Me voilà, à mon tour, au terme de la série-fleuve phénomène de Blackwater ! Une lecture addictive : l’auteur a piqué mon intérêt dès les premières pages avec la mystérieuse Elinor. Fascinant de la voir s’immiscer chez les Caskey, de tenir le bras de fer contre Mary-Love, de manigancer pour enrichir le clan qu’elle a rejoint. Évidemment, on se passionne pour le feuilleton de cette famille, ses naissances, ses alliances mouvantes et ses morts (plus ou moins naturelles). Le temps long déployé au fil des volumes éclaire comment peuvent se transmettre d’une génération à l’autre les combats, les coutumes bizarres, les blessures, les atavismes ou les identités. Tout cela n’empêche pas une question de nous tarauder et de nous faire tourner les pages : mais que mijote Elinor ?
Son intérêt pour les affaires et sa détermination à triompher de tout obstacle donnent à penser qu’elle est mue par l’appât du gain. Mais ses manœuvres semblent finalement profiter au clan plutôt qu’à elle-même. Son opposition au projet de digue et à Mary-Love, incarnation du pouvoir et de l’argent, pourrait suggérer qu’elle est en réalité une sorte d’esprit vengeur de la nature, déterminé à exiger le prix de ce que les humains lui arrachent. Cette hypothèse ne tient plus vraiment à partir du moment où Elinor organise l’exploitation du pétrole sur les terres familiales. Serait-elle finalement un être hybride qui a délibérément choisi d’abandonner sa bestialité pour embrasser le monde des humains ? Ces interrogations, attisées par des révélations distillées au compte-goutte, font doucement monter la tension, telle une masse d’eau accumulée contre une digue.
Michael McDowell prend le parti de ne pas tout dire mais ce qu’il suggère m’a prise de court et laissée un peu estomaquée.

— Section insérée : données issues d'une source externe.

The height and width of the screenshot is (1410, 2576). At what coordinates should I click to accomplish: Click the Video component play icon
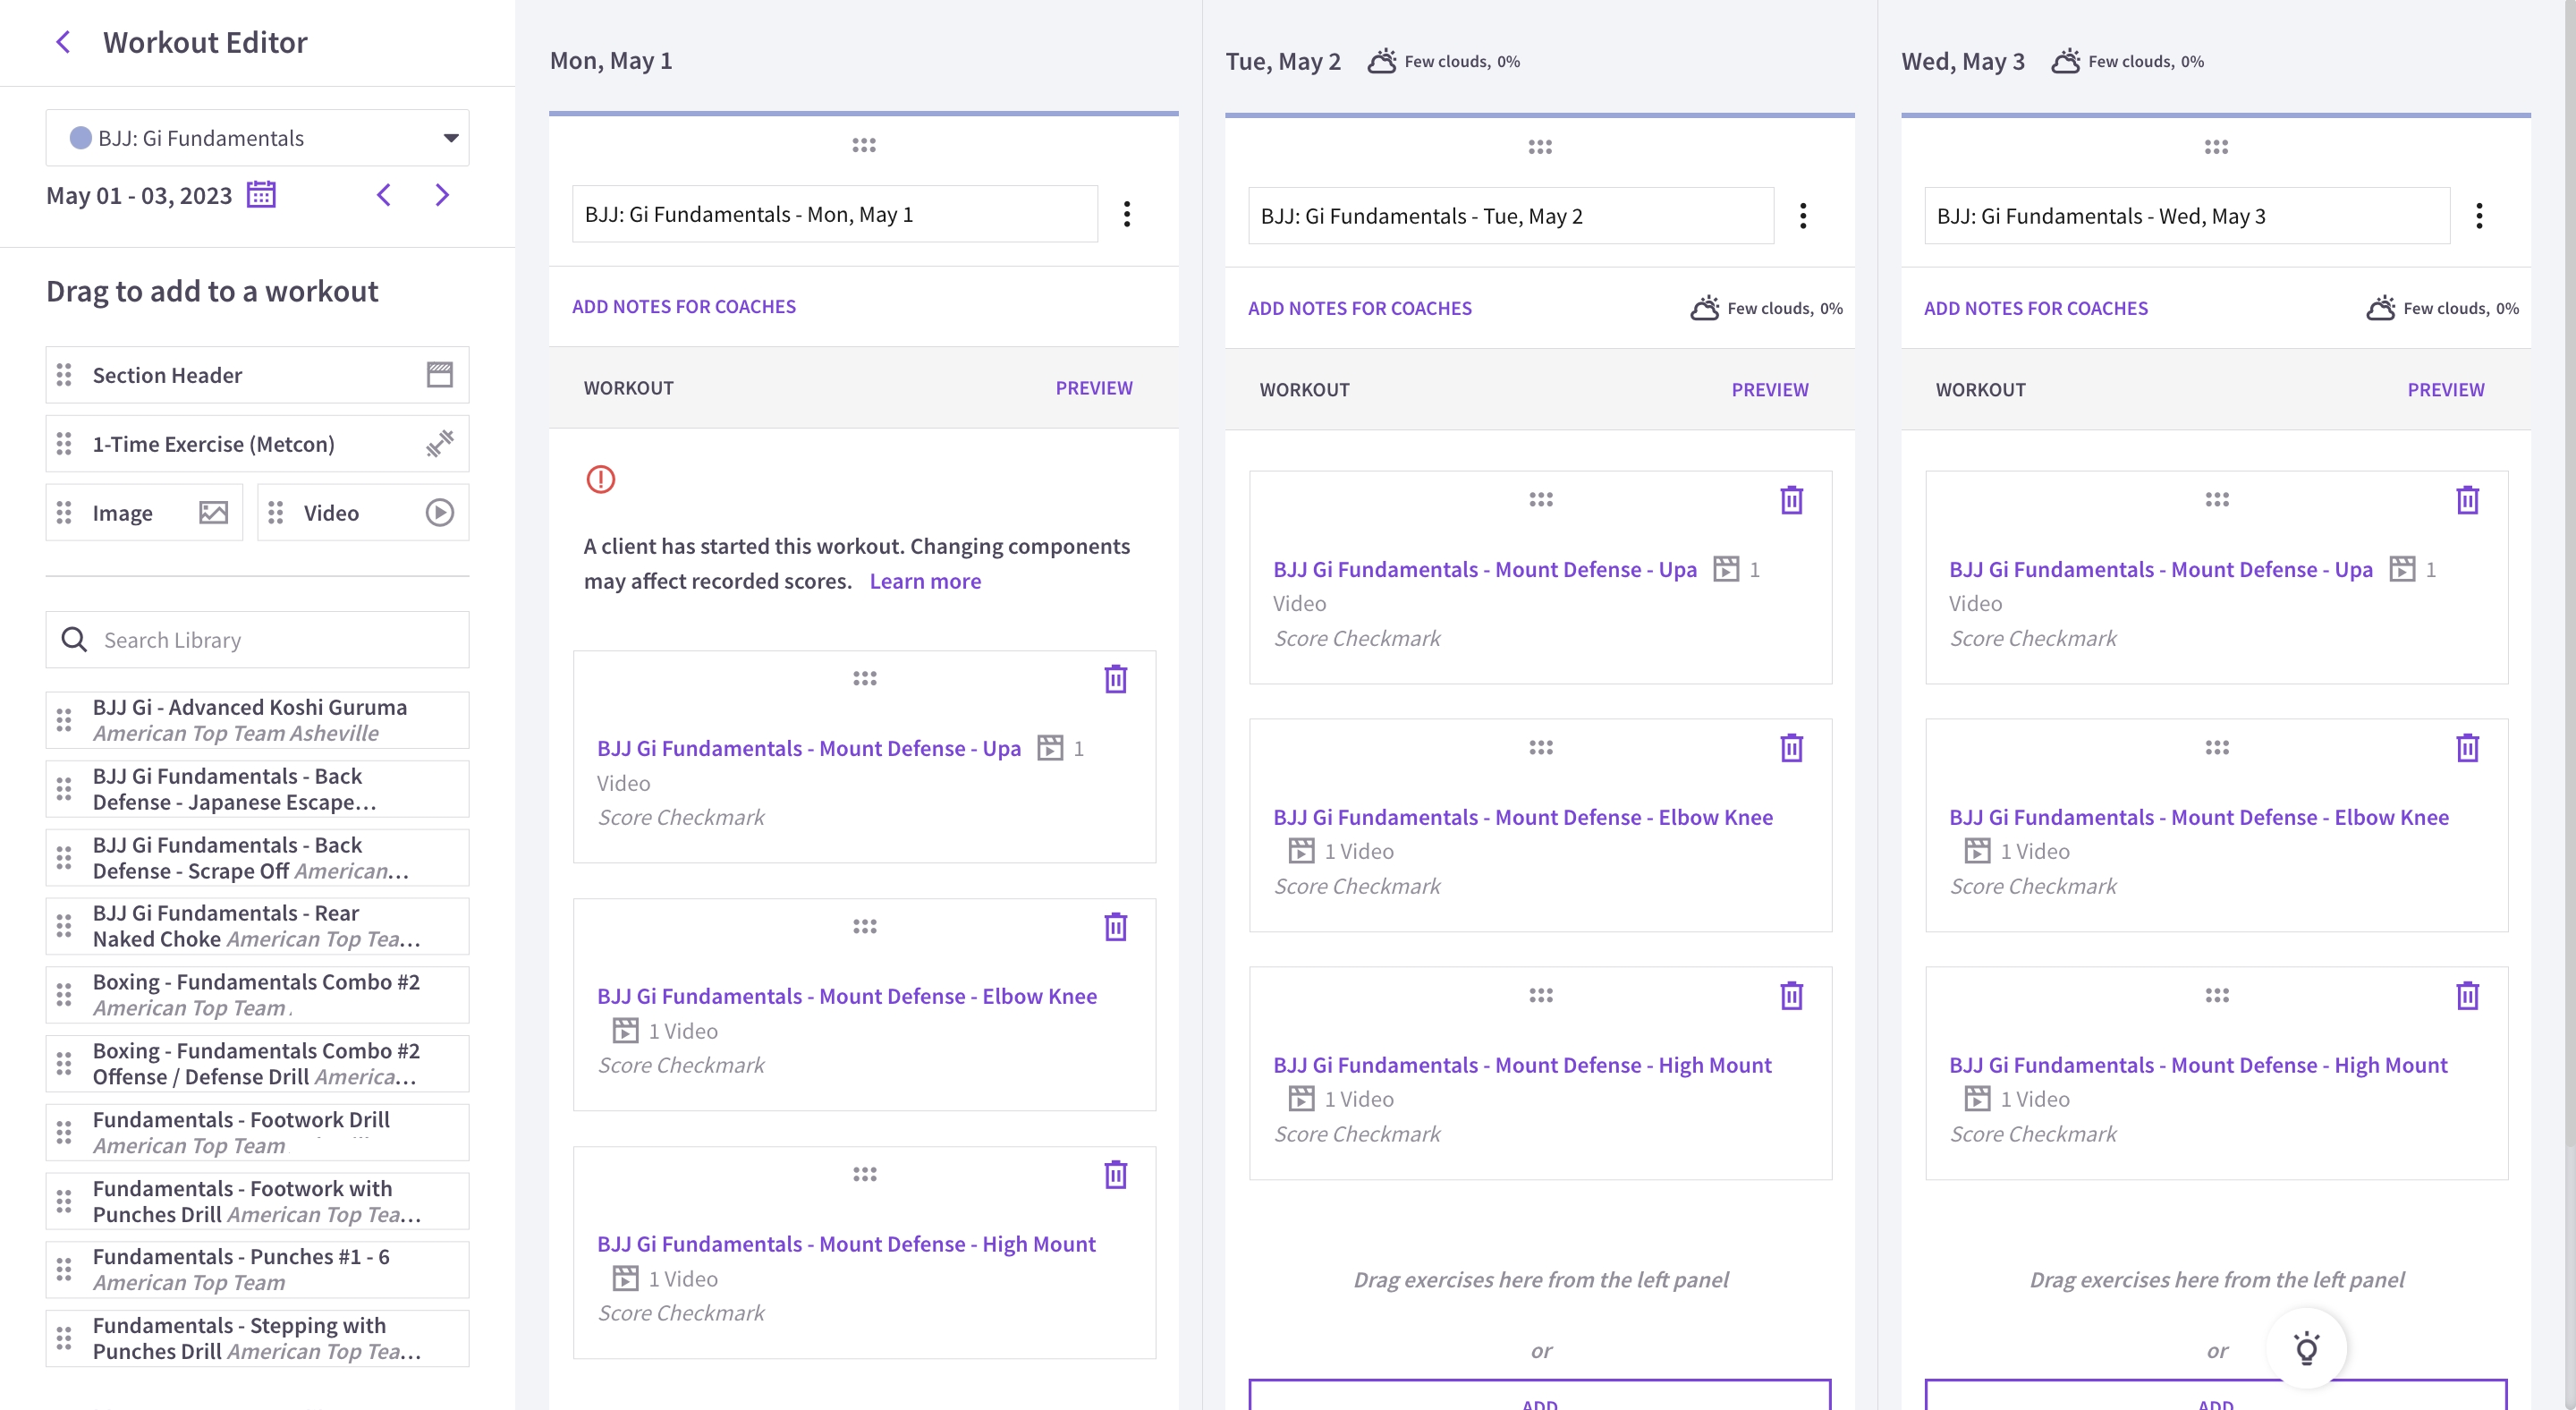point(439,513)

Je n’en dirai pas beaucoup plus sur ce dernier tome pour vous laisser le plaisir de découvrir ce que charrie son torrent d’eau. Comme le titre l’augure, il y pleut beaucoup. Les averses bruissent de voix, de pas, de chuchotements et de terrifiantes apparitions. Elinor et son clan sont sur le déclin ; certains fantômes semblent avoir perçu leur affaiblissement et reviennent chercher leur part de chair, tandis qu’une odeur de boue imprègne la maison…
Au moment de refermer le livre, on ne peut s’empêcher d’admirer l’enchevêtrement d’intrigues de Blackwater sur cinquante ans (de la Grande dépression aux Trente Glorieuses), ses descriptions minutieuses et son atmosphère singulière. J’ai aimé aussi la façon dont, tout en arborant des airs de lecture légère, la saga pulvérise nombre de normes avec cette famille qui détonne, prenant la morale traditionnelle à contre-pied, complotant, distribuant les enfants d’un foyer à l’autre, luttant contre les corps étrangers, franchissant des frontières parfois monstrueuses. Et en même temps, McDowell donne le premier rôle aux femmes et présente l’homosexualité sous un jour favorable.
J’ai trouvé dommage que la série ne soit pas plus subversive sur les questions raciales. Les domestiques noirs sont un rouage indispensable du fonctionnement du clan mais ils restent transparents. On ne connaîtra pas leur perspective : ils restent avant tout indéfectiblement dévoués à leurs maîtres. Je suis aussi restée un peu sur ma faim quant à certaines choses qui m’ont semblé incompréhensibles (pourquoi Sister se met-elle à ressembler à Mary-Love à la fin de sa vie ?), mystérieuses (Elinor contrôle-t-elle les éléments ou en a-t-elle simplement une connaissance intime ?) ou inabouties (qu’adviendra-t-il de Lilah et de Tommy Lee ?).
Cela n’enlève pas grand-chose au plaisir du feuilleton et des frissons ressentis lorsque le texte glisse vers un registre subtilement fantastique, voire horrifique.
Pour conclure, rendons hommage aux éditions Monsieur Toussaint Louverture qui prennent des risques et réinventent sans cesse l’objet livre avec une audace réjouissante. Pour notre bonheur.
Lu en juin 2022 – Monsieur Toussaint Louverture, traduction de Yoko Lacour, 8,40€
Merci pour cette belle chronique sur la conclusion de cette série si populaire. Tu me rassures concernant la fin et je trouve très beau le passage sur la pluie.